I’ve discovered something that might be a bug in some way.
In one of our web applications, one of the developers wrote a user control (ASCX). The ASCX file contained a DIV with the “runat=server” attribute named (just of the sake of the sample) “X”. The ASCX.cs file contained another property called “x” (mind the case change!).
Since the compiler is case sensitive, there was no problem with this and the whole thing compiled and run, specifically it run from Visual Studio while debugging, the problem started when we precompiled the application.
In our build process, we precompile the web applications using the ASP.NET Compiler (through MSBuild, of course ) and since there was no compilation problem, everything went fine and the build succeeded.
We put the new build in a dev machine and started working with it. When we reached a page that used that control we got the “Ambiguous match found” exception.
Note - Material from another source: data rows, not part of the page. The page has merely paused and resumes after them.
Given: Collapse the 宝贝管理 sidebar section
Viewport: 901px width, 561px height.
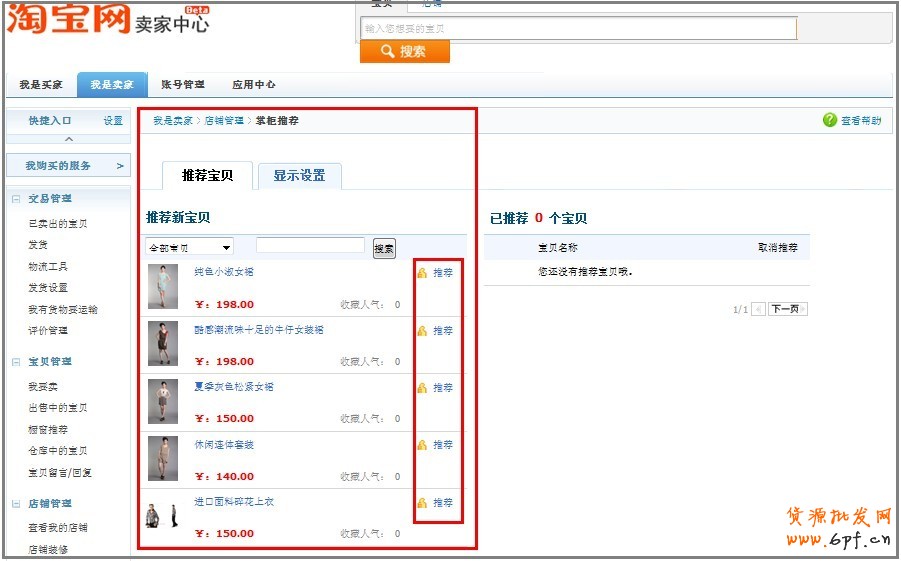Looking at the screenshot, I should click(x=16, y=362).
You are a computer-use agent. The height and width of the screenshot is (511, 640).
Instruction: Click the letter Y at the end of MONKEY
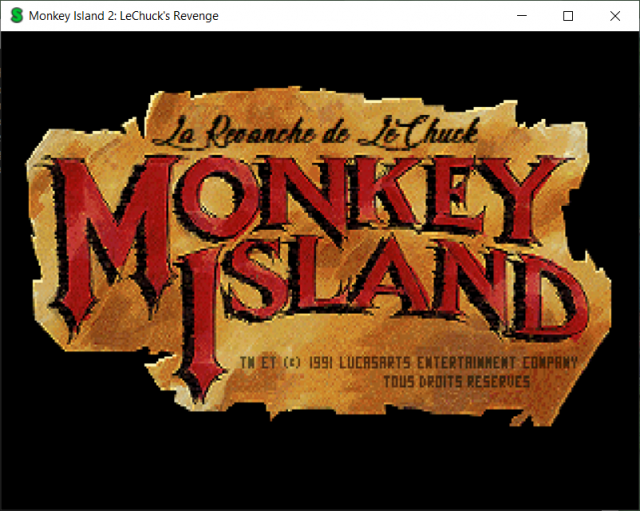pyautogui.click(x=527, y=198)
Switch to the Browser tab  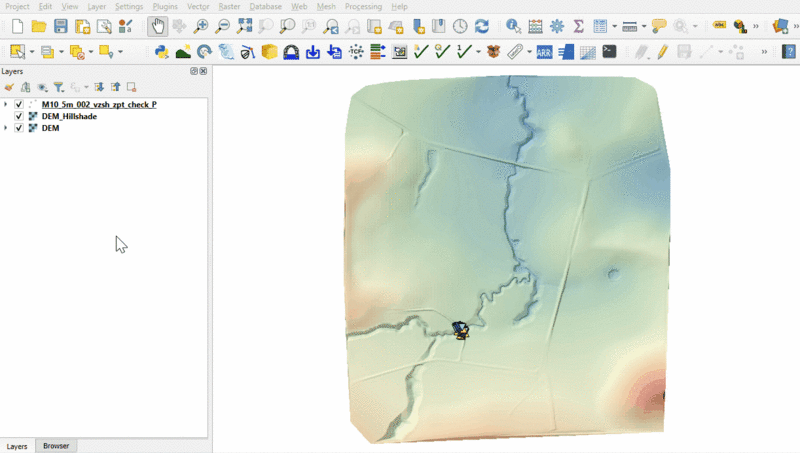[x=56, y=446]
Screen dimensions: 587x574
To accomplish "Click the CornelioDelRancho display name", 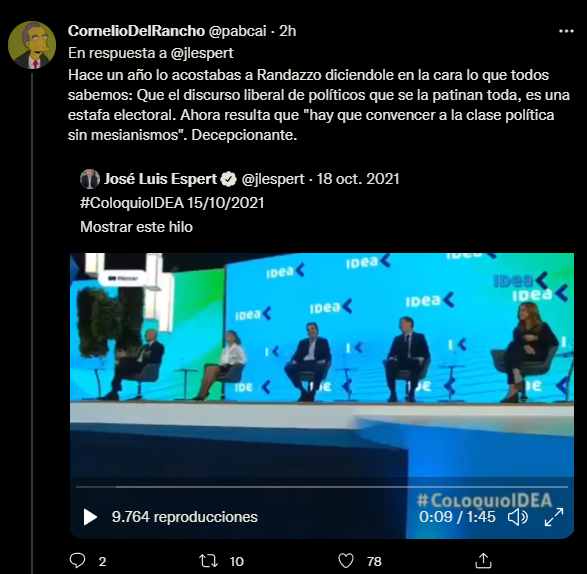I will pyautogui.click(x=136, y=31).
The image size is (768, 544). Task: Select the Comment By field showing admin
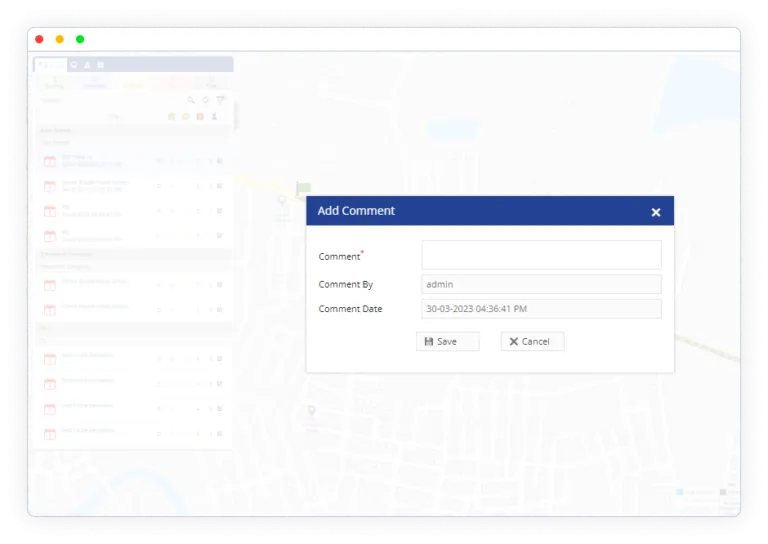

After searching for it in the newsgroups I found that it is a reflection related problem, so I fired up my faithful WinDbg and dived in.
I attached to the ASP.NET worker process and it broke in when the exception was thrown. I looked at the call stack (using !clrstack) and saw a call to “System.RuntimeType.GetField”, a reflection function used to get a field of an object.
OS Thread Id: 0xf38 (14)
019eecb0 77e55dea [HelperMethodFrame: 019eecb0]
019eed54 79617ef1 System.RuntimeType.GetField(System.String, System.Reflection.BindingFlags
I run “dds 019eed54″ (this address is the address of the stack frame) to see what’s on the stack and get the addresses/values of the two parameters in the function.
The first two lines (shown above) contains the addresses/values (depending on the type and number of parameters passed to the function, in our case we have only two) of the function. The second column contains the addresses/values. In our case, since the first parameter is a string, the value 0263588c is actually the address of a string, so I used !dumpobject to see its value and saw that it was “x”.
The second parameter is an enumeration, so the value represents the integer value of that enum flag. I looked in Reflector and saw that the value 1 belongs to BindingFlags.IgnoreCase.
At that point I still didn’t figure out the problem, so I went back to reflector and took a look at the precompiled assembly that this code was compiled into and then saw that I had two protected fields, one named “X” and one named “x”.
Bingo! that’s the problem, staring me back from the screen.
To sum things up, while this code is correct compiler-wise (two parameters with the same characters but different casing are two different parameters), the implementation that tries to access some of it uses a case insensitive reflection search, which causes the bug.
Until I get more information from Microsoft, I suggest making sure in any ASP.NET application that is precompiled to avoid having the same names with different casing to variables in the ASPX/ASCX page and its code behind.